As Troop’s and Bellorín’s paths, which had run parallel in some ways, finally converged, Troop said the two musicians immediately had a “natural curiosity” about their respective musical traditions.

“We’re both kind of arts-first people — there are a lot of people like that in traditional music throughout the world,” Troop said. “You just can’t help yourself.”

On the surface, Troop added, the only commonalities shared by the Llanera and folk-bluegrass traditions in which the two musicians were steeped were the strings — nylon or gut strings producing an “opaque” sound in Bellorín’s music, and steel or phosphate strings ringing more “tinny” in Troop’s.

“I guess you wouldn’t expect those configurations to blend well, but we found that they did,” Troop said. “And I have a lot of understanding and experience of life in Latin America to pull from; Larry has a lot of the same thing in the Appalachian region to pull from. So we just started learning each other’s traditions and a hybrid thing came out of it, and continues to.
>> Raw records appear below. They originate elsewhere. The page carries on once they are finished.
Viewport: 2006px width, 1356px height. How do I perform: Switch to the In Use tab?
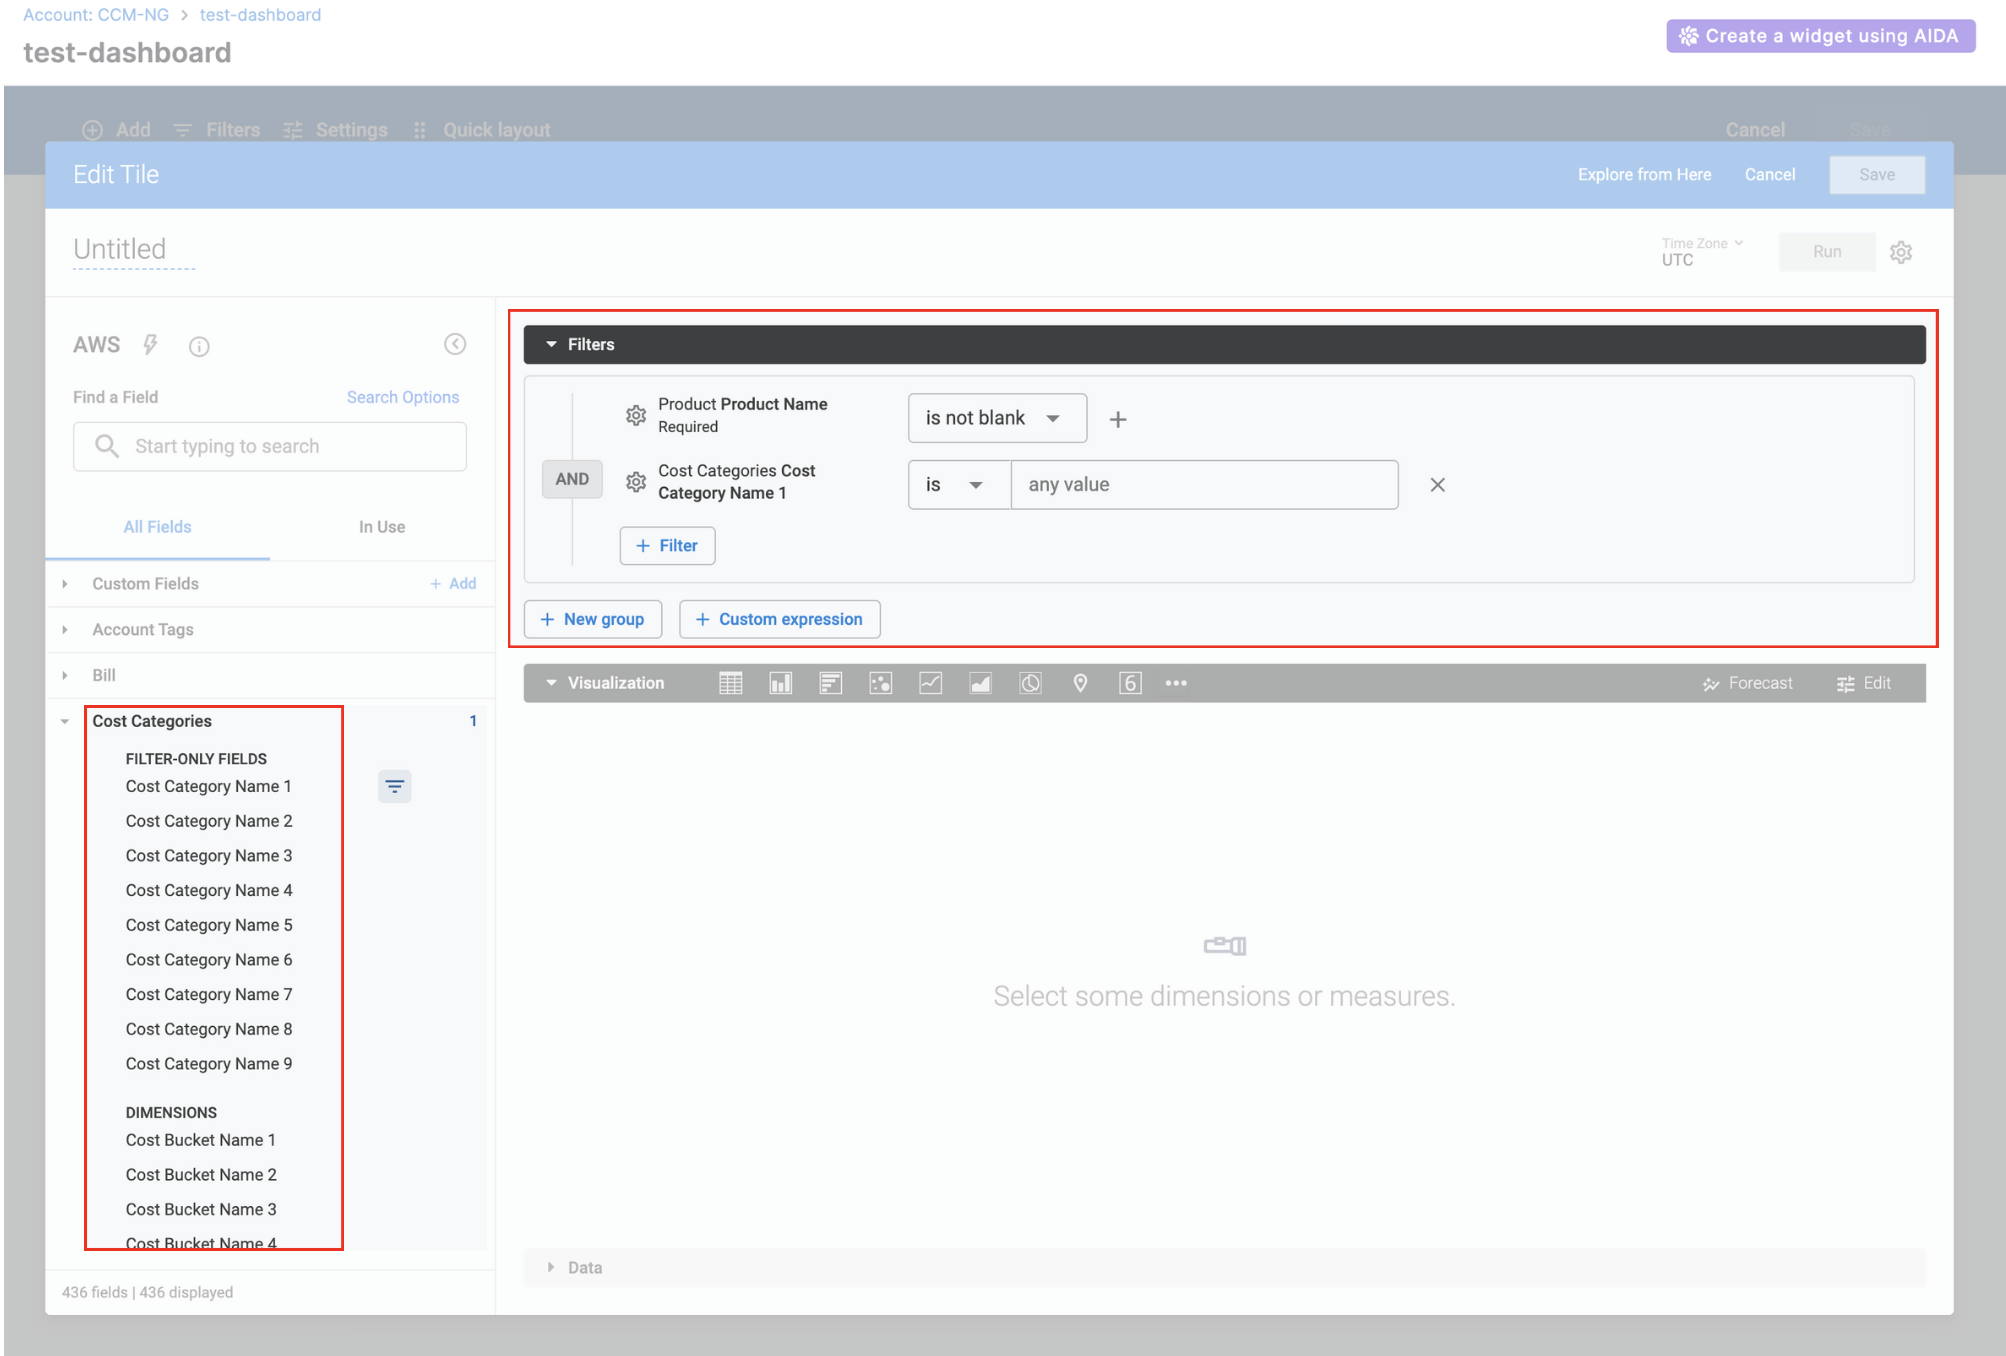point(382,527)
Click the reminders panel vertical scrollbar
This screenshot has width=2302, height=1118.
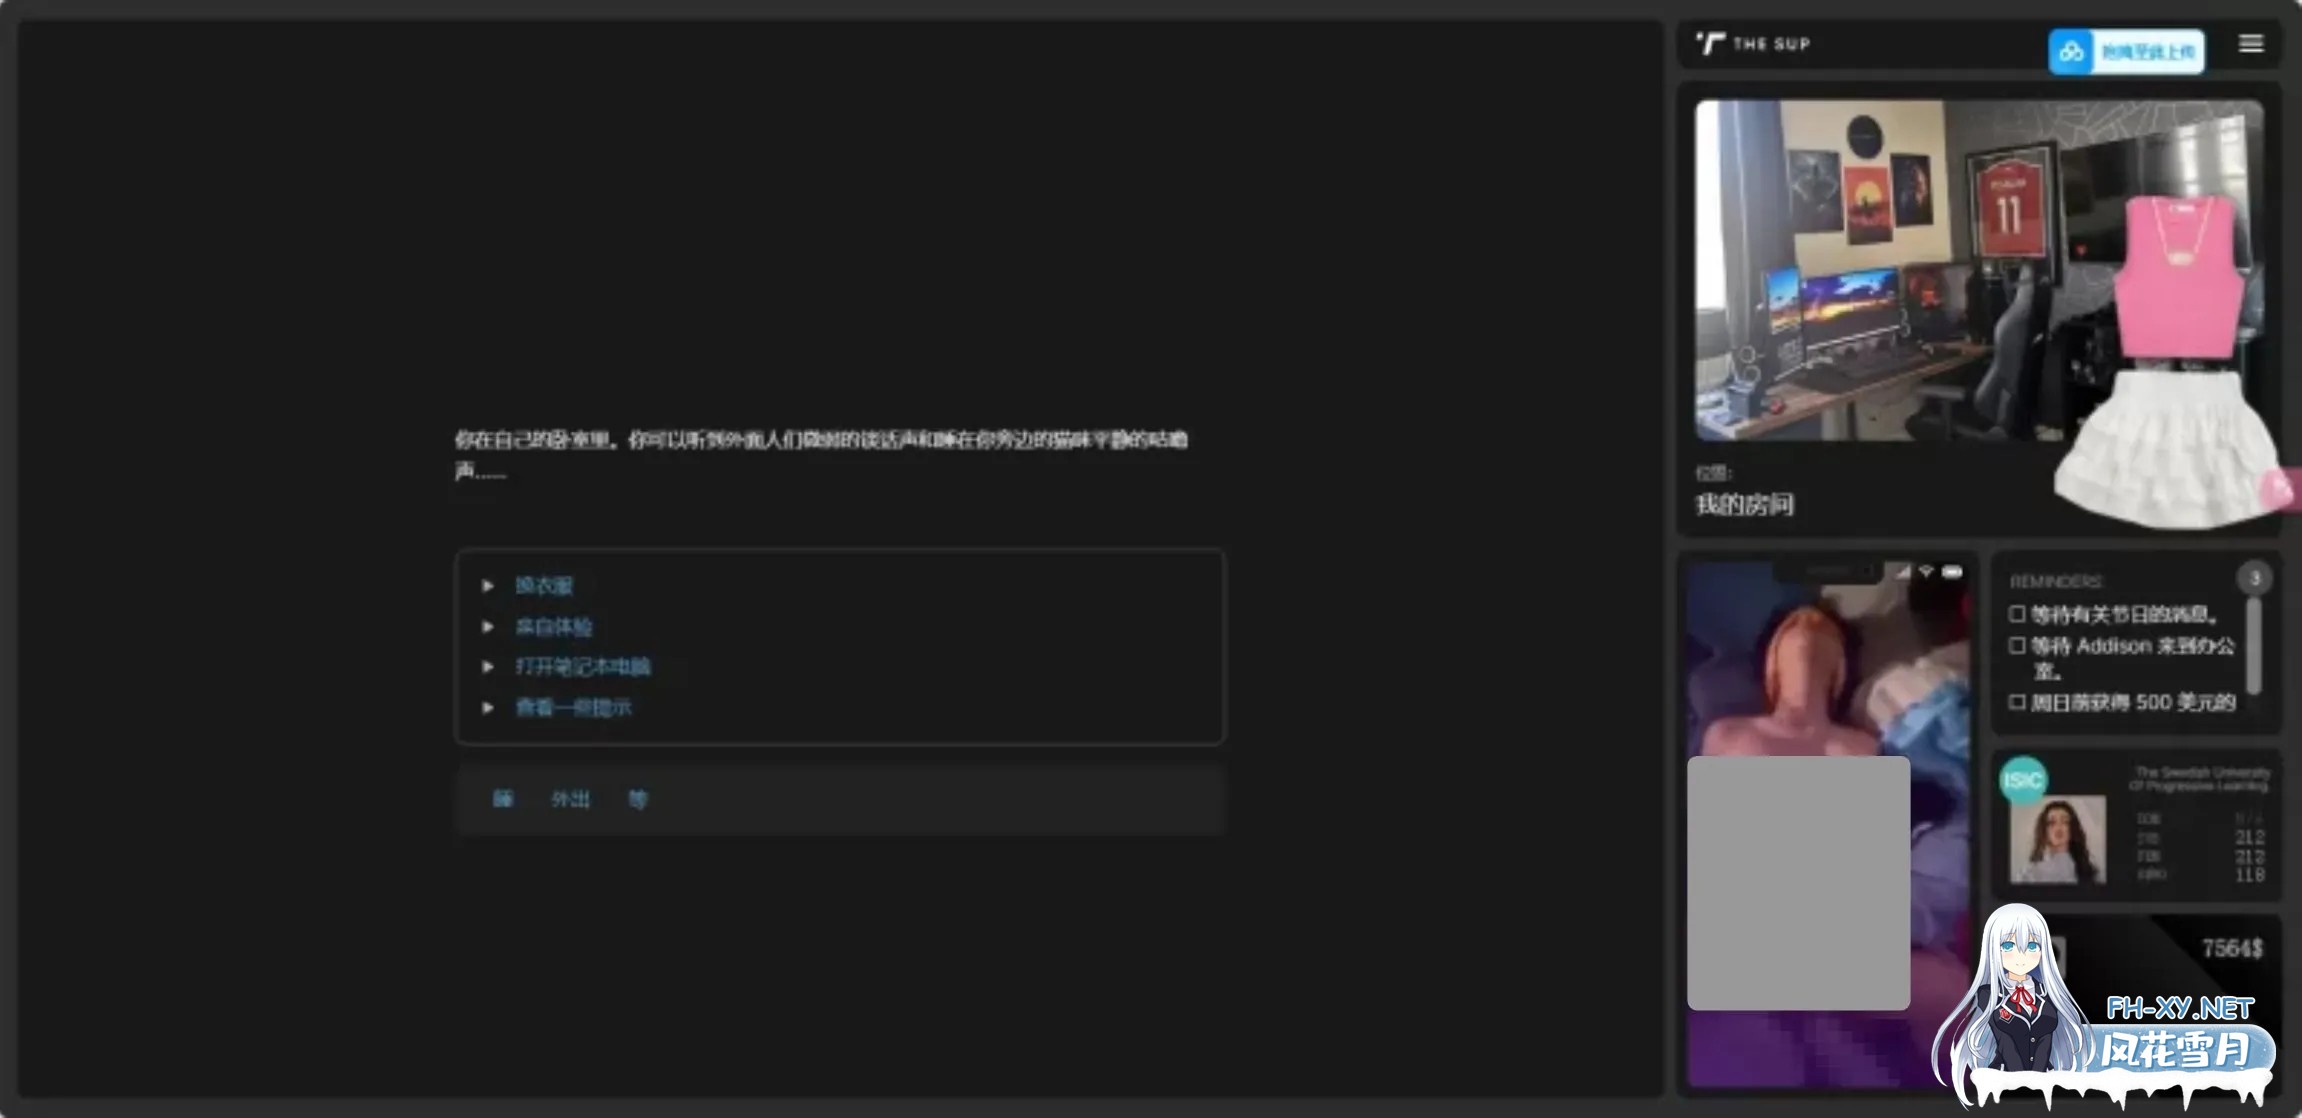coord(2253,645)
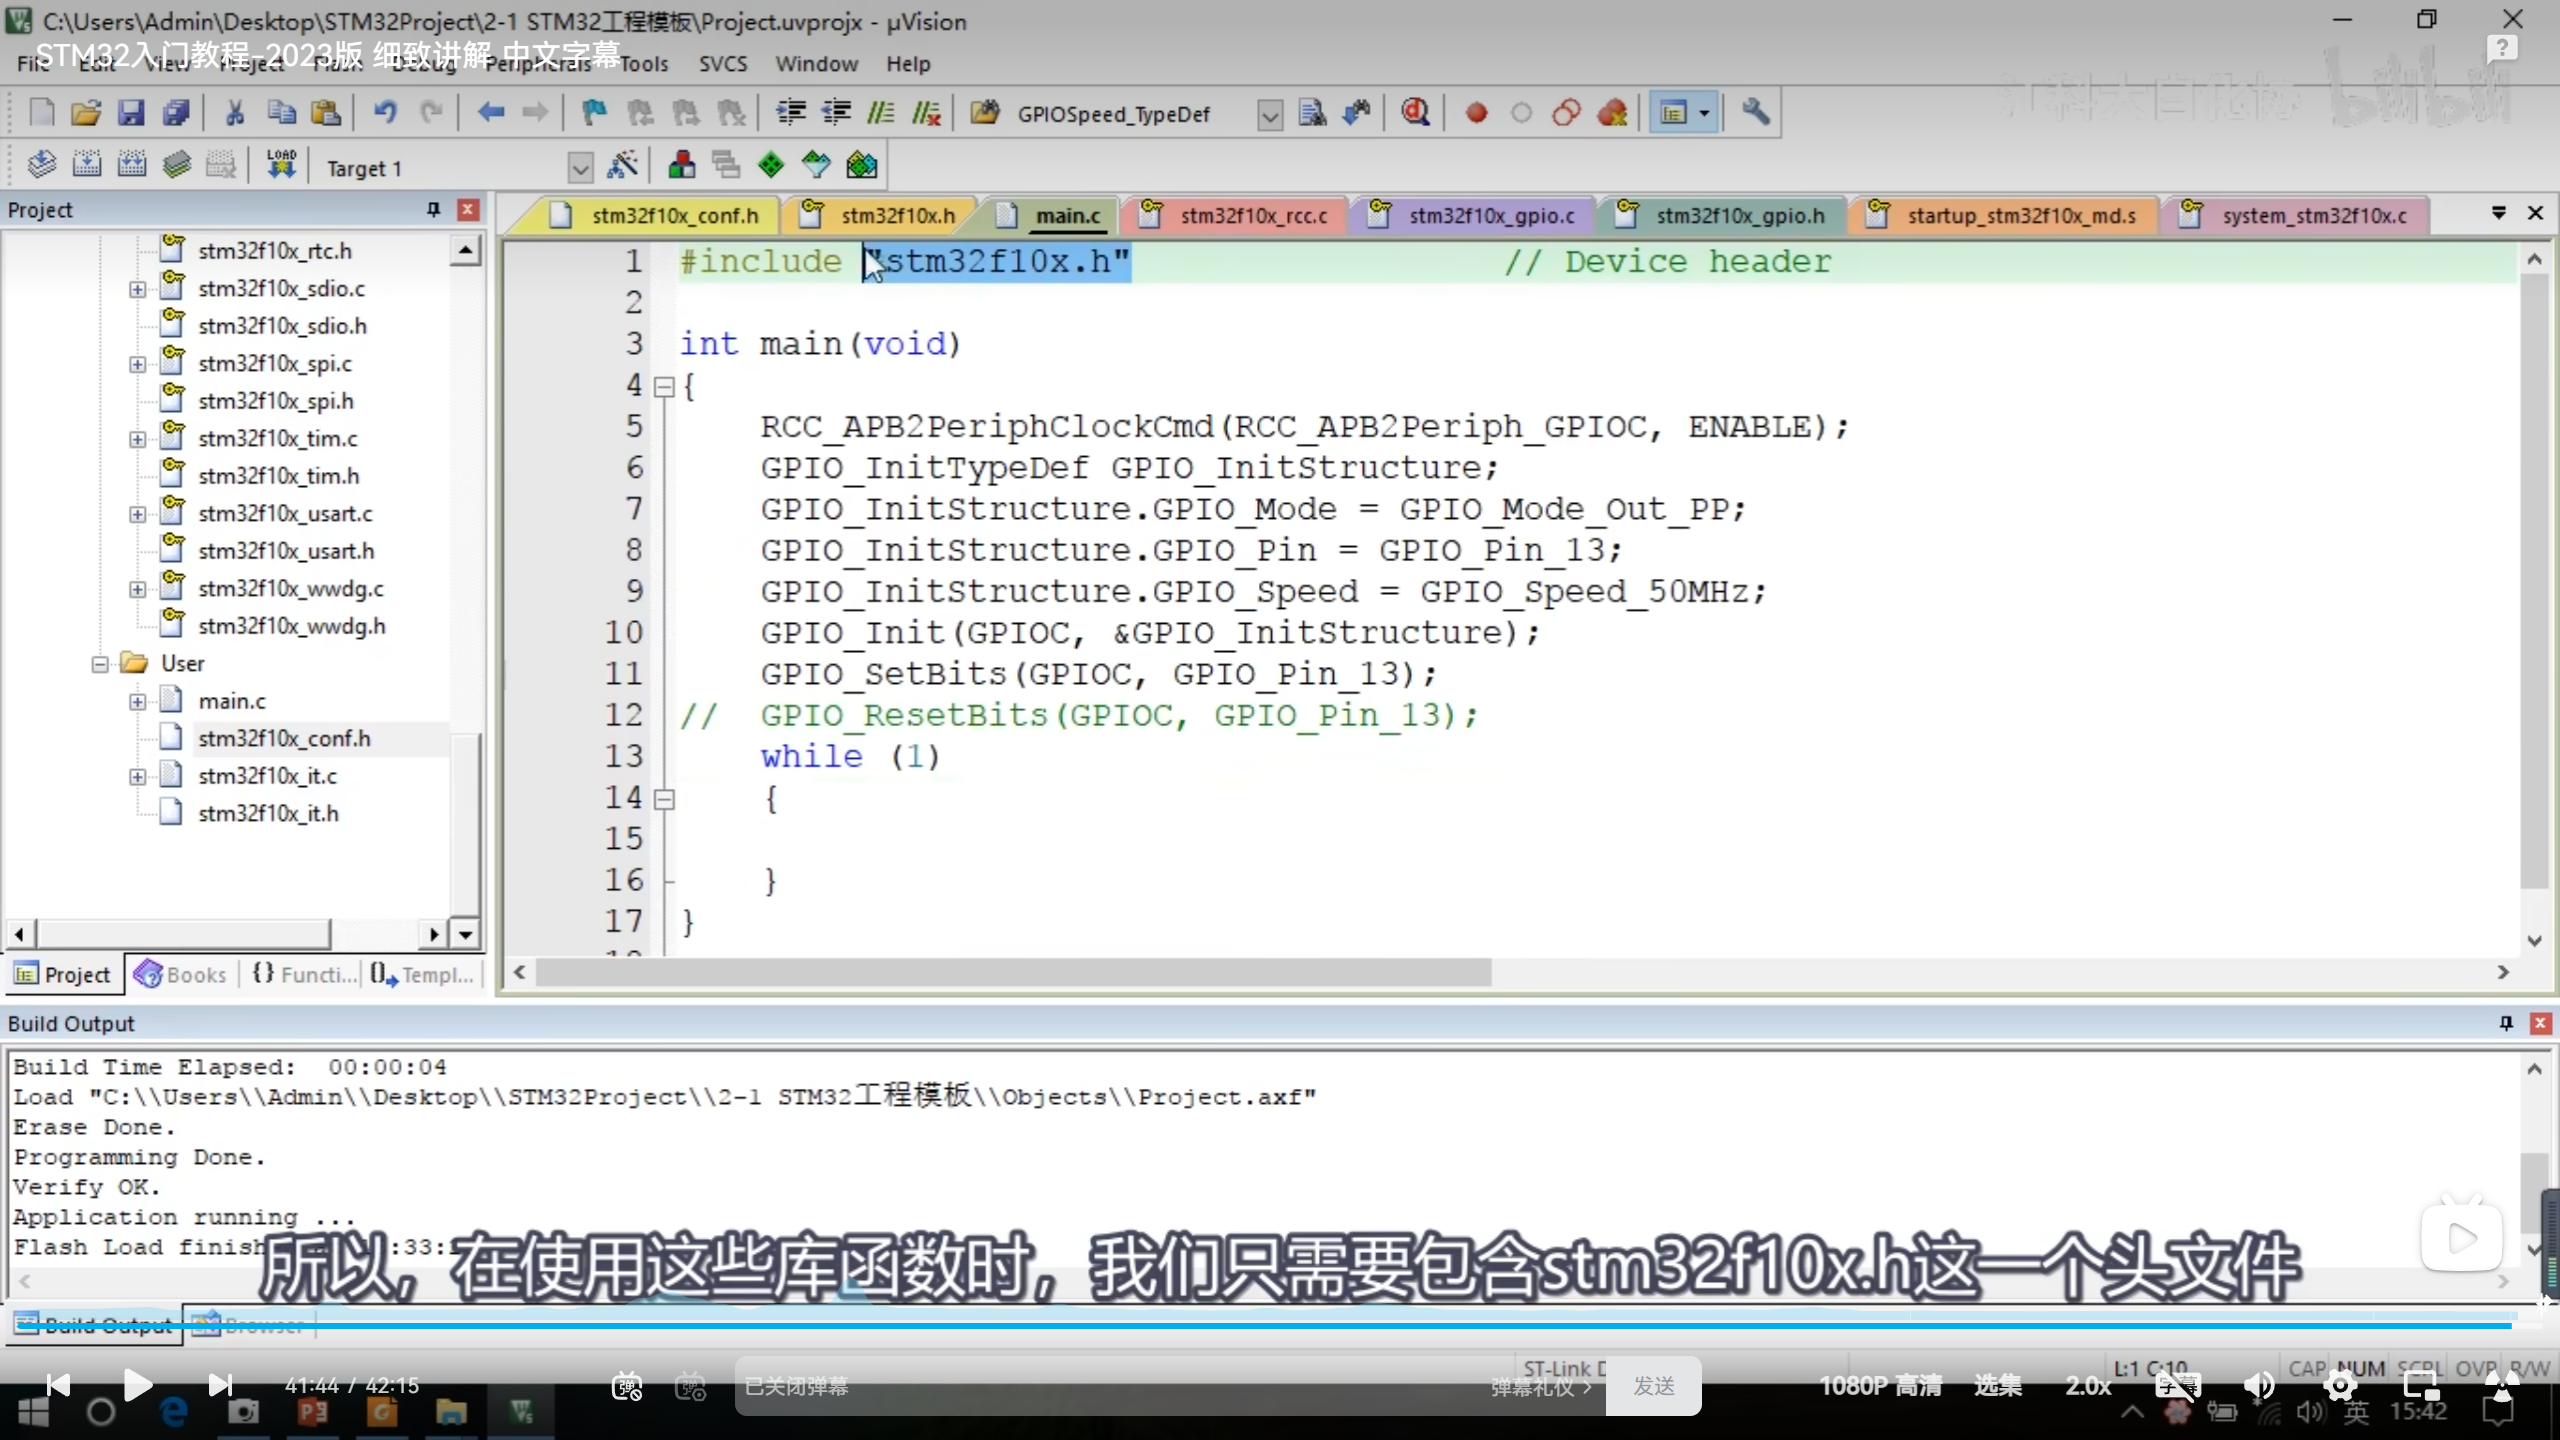This screenshot has width=2560, height=1440.
Task: Toggle the video subtitle (字幕) button
Action: 2177,1385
The fusion has been very, very organic.”

It wasn’t long before Bellorín and Troop became Larry & Joe and began performing in North Carolina, and then elsewhere; one of their first shows outside the state, in fact, was the 2022 Antioch School gala performance.

“Yellow Springs was very early in our career — we barely had a repertoire at that point,” Troop said. “But since then, we’ve played — my Lord — 300 gigs or more.”

Now, Yellow Springs has the distinction of being one of the first stops on a four-month tour bound to include performances of songs from Larry & Joe’s 2023 album, “Nuevo South Train.” The title track — a bilingual song that, like the railroad line its lyrics evoke, shifts in rhythm and speed as it trades off musical traditional styles — represents some of what audiences might expect in terms of sound.

But more than that, Troop said, those attending a Larry & Joe show should expect joy.

“There’s a lot of joy to be found through collaboration with people from radically different worlds,” he said. “That comes, of course, with its challenges — but I think the message that shines through in our specific collaboration is that it’s a most joyous occasion.”

Larry & Joe will perform Tuesday, May 7, 7–9 p.m., in the Foundry Theater at Antioch College. Tickets are $30 for general admission, and $5 for students, and may be purchased in advance at bit.ly/LarryJoeFoundry.